Can I Play It? (CIPI) Dataset

  • 1. Music Technology Group - Universitat Pompeu Fabra
  • 2. Sogang University

Description

Can I Play It? (CIPI) dataset from Combining piano performance dimensions for score difficulty classification

Description

Overview

Predicting the difficulty of playing a musical score plays a pivotal role in structuring and exploring score collections, with significant implications for music education. The automatic difficulty classification of piano scores, however, remains an unsolved challenge. This is largely due to the scarcity of annotated data and the inherent subjectiveness in the annotation process. The "Can I Play It?" (CIPI) dataset represents a substantial step forward in this domain, providing a machine-readable collection of piano scores paired with difficulty annotations from the esteemed Henle Verlag.

Dataset Creation

The CIPI dataset is meticulously assembled by aligning public domain scores with their corresponding difficulty labels sourced from Henle Verlag. This initial pairing was subsequently reviewed and refined by an expert pianist to ensure accuracy and reliability. The dataset is structured to facilitate easy access and interpretation, making it a valuable resource for researchers and educators alike.

Contributions and Findings

Our work makes two primary contributions to the field of score difficulty classification. Firstly, we address the critical issue of data scarcity, introducing the CIPI dataset to the academic community. Secondly, we delve into various input representations derived from score information, utilizing pre-trained machine learning models tailored for piano fingering and expressiveness. These models draw inspiration from musicological definitions of performance, offering nuanced insights into score difficulty.

Through extensive experimentation, we demonstrate that an ensemble approach—combining outputs from multiple classifiers—yields superior results compared to individual classifiers. This highlights the diverse facets of difficulty captured by different representations. Our comprehensive experiments lay a robust foundation for future endeavors in score difficulty classification, and our best-performing model reports a balanced accuracy of 39.5% and a median square error of 1.1 across the nine difficulty levels introduced in this study.

Access and Usage

The CIPI dataset, along with the associated code and models, is made publicly available to ensure reproducibility and to encourage further research in this domain. Users are encouraged to reference this resource in their work and to contribute to its ongoing development.

Citation

Ramoneda, P., Jeong, D., Eremenko, V., Tamer, N. C., Miron, M., & Serra, X. (2024). Combining Piano Performance Dimensions for Score Difficulty Classification. Expert Systems with Applications, 238, 121776. DOI: 10.1016/j.eswa.2023.121776

@article{Ramoneda2024,
  author    = {Pedro Ramoneda and Dasaem Jeong and Vsevolod Eremenko and Nazif Can Tamer and Marius Miron and Xavier Serra},
  title     = {Combining Piano Performance Dimensions for Score Difficulty Classification},
  journal   = {Expert Systems with Applications},
  volume    = {238},
  pages     = {121776},
  year      = {2024},
  doi       = {10.1016/j.eswa.2023.121776},
  url       = {https://doi.org/10.1016/j.eswa.2023.121776}
}

Contact

pedro.ramoneda@upf.edu

xavier.serra@upf.edu

Files

Restricted

The record is publicly accessible, but files are restricted to users with access.

Request access

If you would like to request access to these files, please fill out the form below.

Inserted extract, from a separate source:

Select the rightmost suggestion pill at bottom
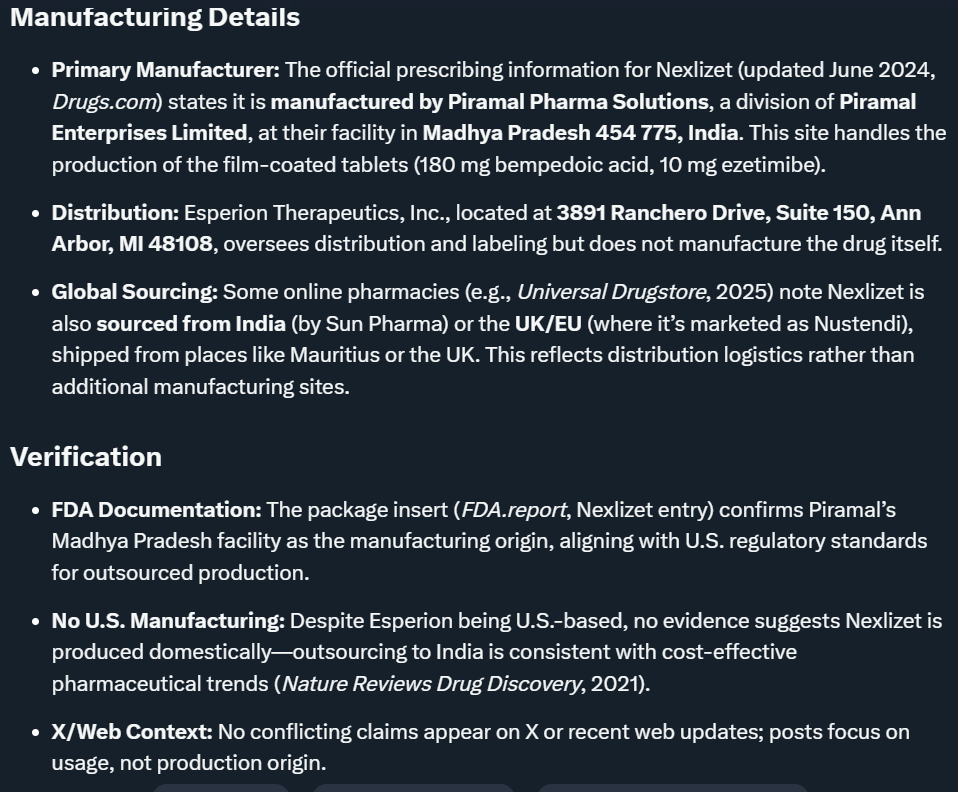 point(673,788)
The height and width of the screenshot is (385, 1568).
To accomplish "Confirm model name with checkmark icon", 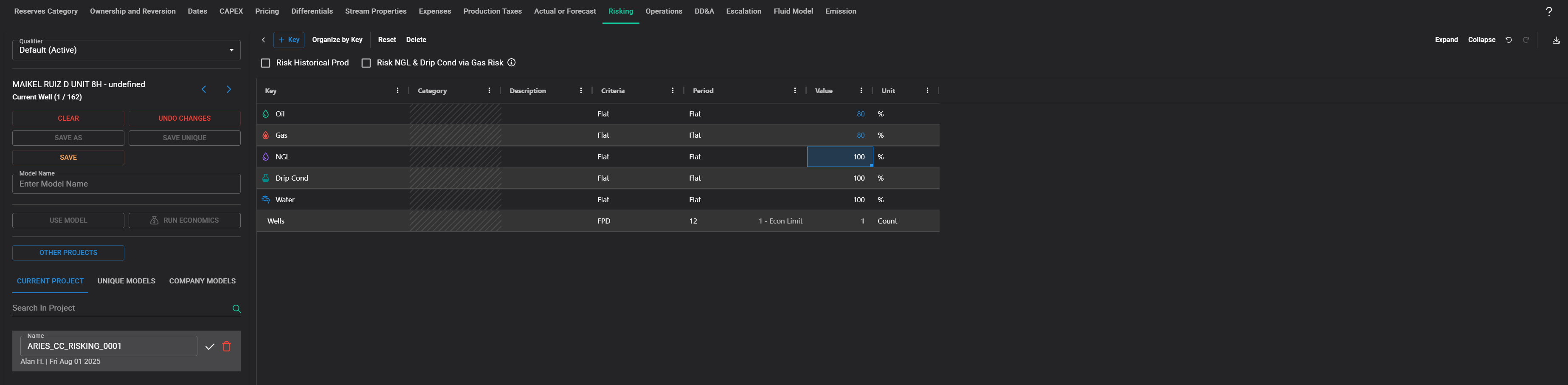I will [210, 347].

You need to satisfy these conditions in order for this request to be accepted:

Disclaimer

The authors and their institution affiliations bear no responsibility for the uses of the Rodalies Dataset, or for
interpretations or inferences based on these uses.  Their institution affiliations accept no liability for
indirect, consequential, or incidental damages or losses arising from the use of the Rodalies Dataset,
or from the unavailability of, or break in access to the Dataset for whatever reason.

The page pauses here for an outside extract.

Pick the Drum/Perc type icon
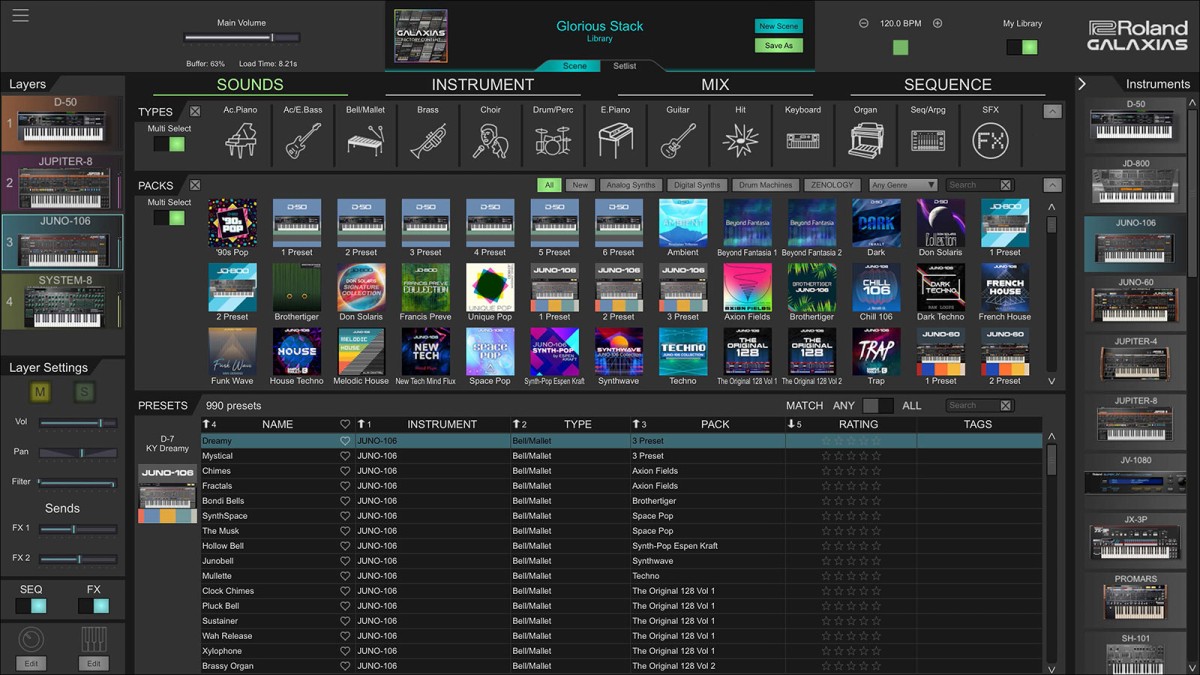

The author's institutions do not accept any responsibility or liability for data or material
contained on third party sites that reference the information on Rodalies Dataset or for the use
any person makes of such third party information.  The author's institutions do not monitor
this third party information makes no representations in relation to the quality or accuracy
of the information on third-party websites or Data Bases.

 

Use


The data is available for use and downloadable only for non-profit and academic research purposes.

 

Note: Please include, in the justification field, your academic affiliation and a brief description of your research topics and why you would like to use this dataset. If you do not include this information we can not approve your request.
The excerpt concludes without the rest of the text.